◆ Texto citado:
»»

Por Joana Rozowykwiat.
Realizado apenas dois dias após o aniversário de 30 anos da Constituição Cidadã, este pleito não é só uma disputa de projetos. É um duelo entre civilização e barbárie.
De um lado, estão candidaturas que, apesar de muito diferentes entre si, pertencem em maior ou menor medida ao campo democrático. Do outro, há o candidato de extrema-direita, Jair Bolsonaro (PSL), um militar reformado, caricatura perigosa e estranha. Ultraconservador nos costumes, ultraliberal na economia – uma combinação que, para se viabilizar, caminha junto ao autoritarismo.
Pesquisas de intenção de voto apontam que a eleição deverá se resolver no segundo turno, entre Bolsonaro, que está à frente, e Fernando Haddad, postulante do PT que substituiu o ex-presidente Lula na disputa, depois de ele ser impedido de concorrer.
À medida que este cenário começou a se consolidar, a mídia e os demais candidatos passaram a tentar construir a imagem de que esta é uma eleição polarizada entre extremos. Se a pecha de extremista encontra guarida no discurso pró-ditadura, de exaltação da tortura, da violência, do machismo, da homofobia e do racismo de Bolsonaro, o mesmo não pode se dizer em relação a Haddad.
Não só pelo perfil moderado do professor universitário, mas também pela experiência dos 13 anos de gestões petistas, que desautorizam qualquer tentativa de classificar o partido como extremado. Lula e Dilma fizeram governos de conciliação, que promoveram grandes avanços sociais, sem, contudo, mexer nas estruturas de uma sociedade ainda muito desigual. Haddad se propõe a dar passos adiante, embora tenha consciência da conjuntura adversa.
Mas apresentar ao eleitor a simples realidade tem sido um desafio, numa campanha dominada pelas fake news. Montagens, imagens manipuladas, informações falsas e teorias mirabolantes circulam nas redes sociais e pipocam nos celulares de brasileiros. Muitos irão votar sob o signo do engano, da desinformação e da distorção de fatos em razão do baixo nível de ataques feitos principalmente na internet.

««

◆ O que fazer: Segundo o texto citado, quem substituiu o ex-presidente Lula como candidato do PT na disputa?

◆ Dados fornecidos:
»»

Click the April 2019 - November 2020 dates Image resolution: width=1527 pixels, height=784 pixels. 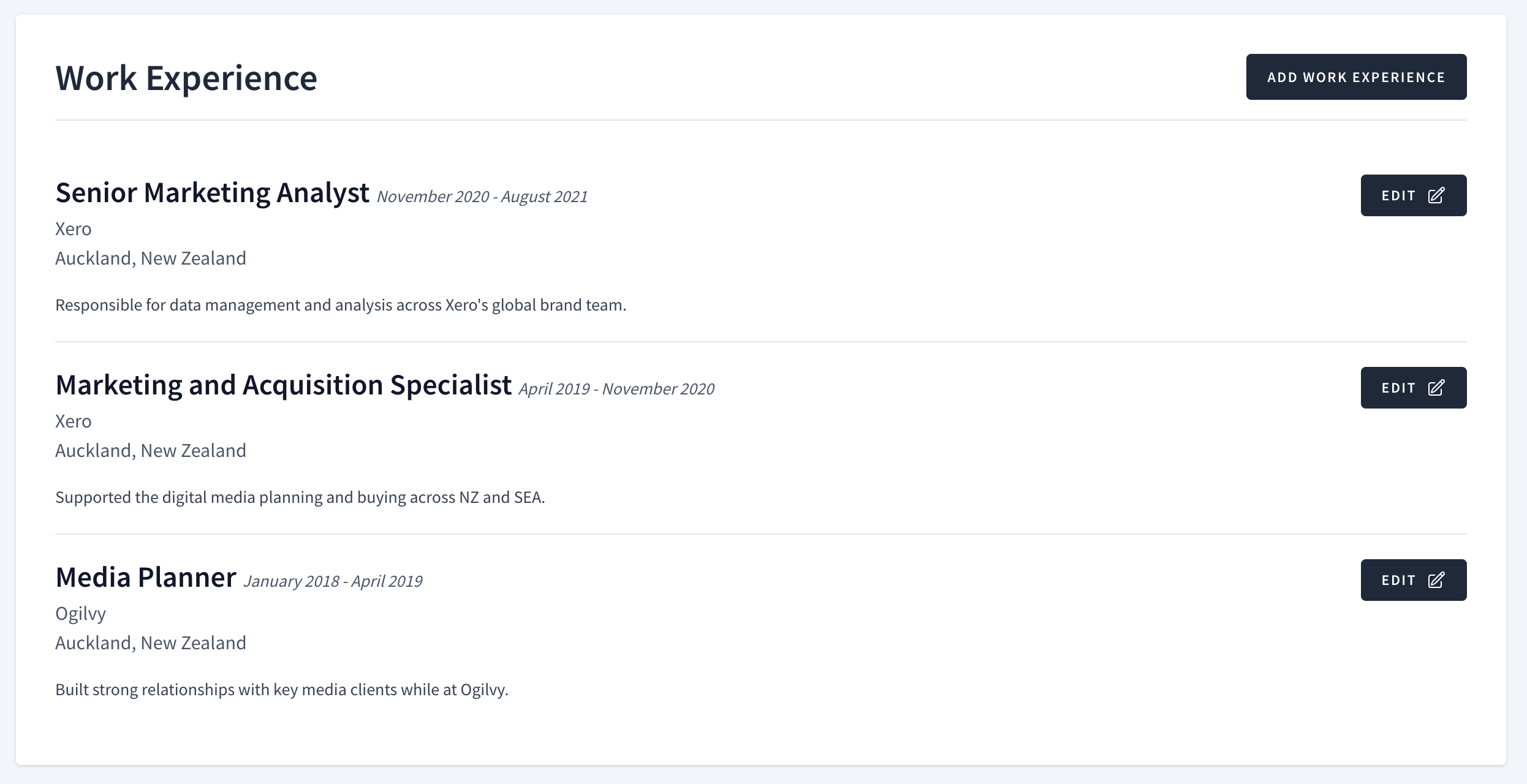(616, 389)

««
»»

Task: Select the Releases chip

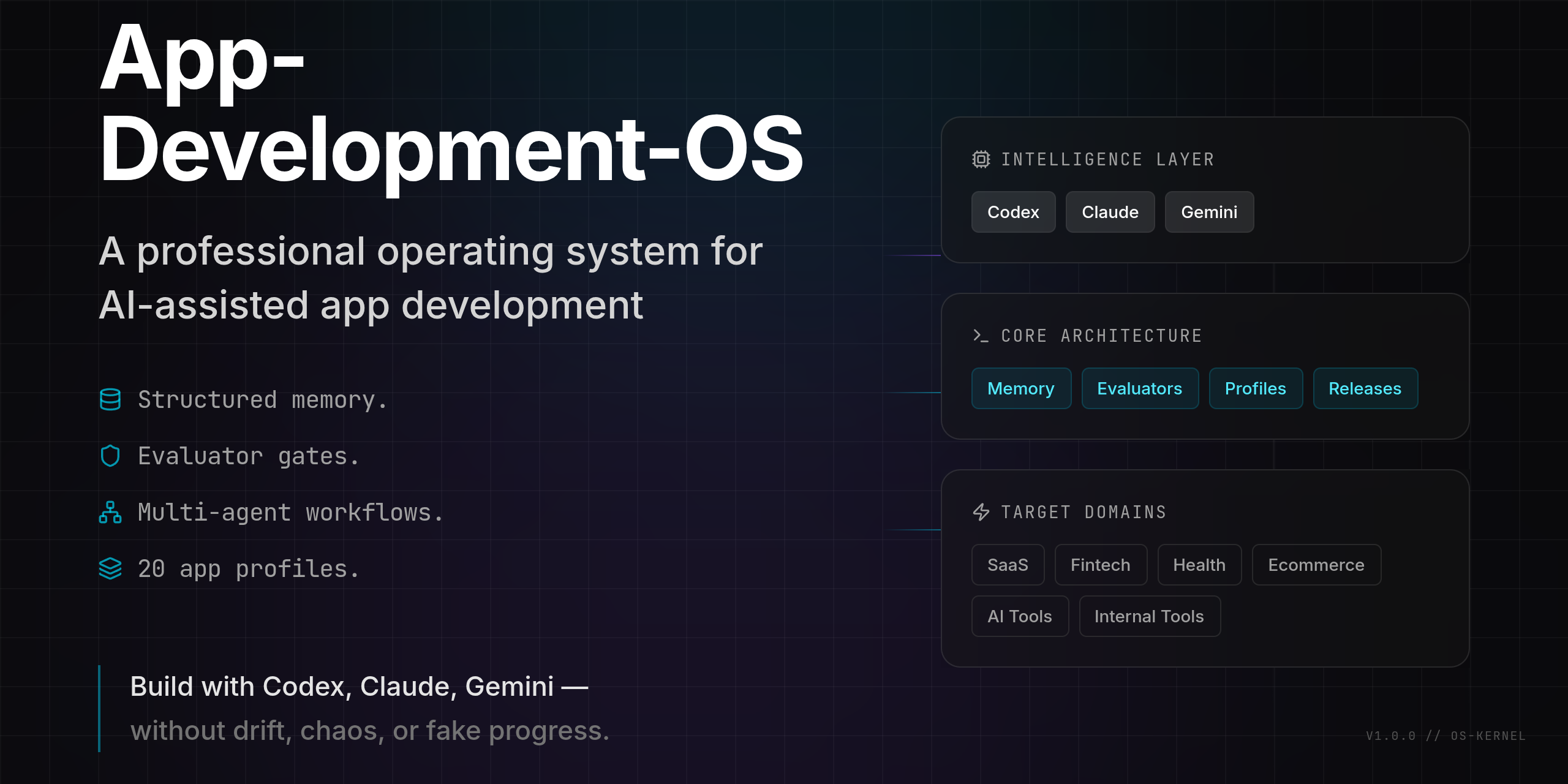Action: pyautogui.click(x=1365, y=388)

««

◆ Resposta completa: Fernando Haddad.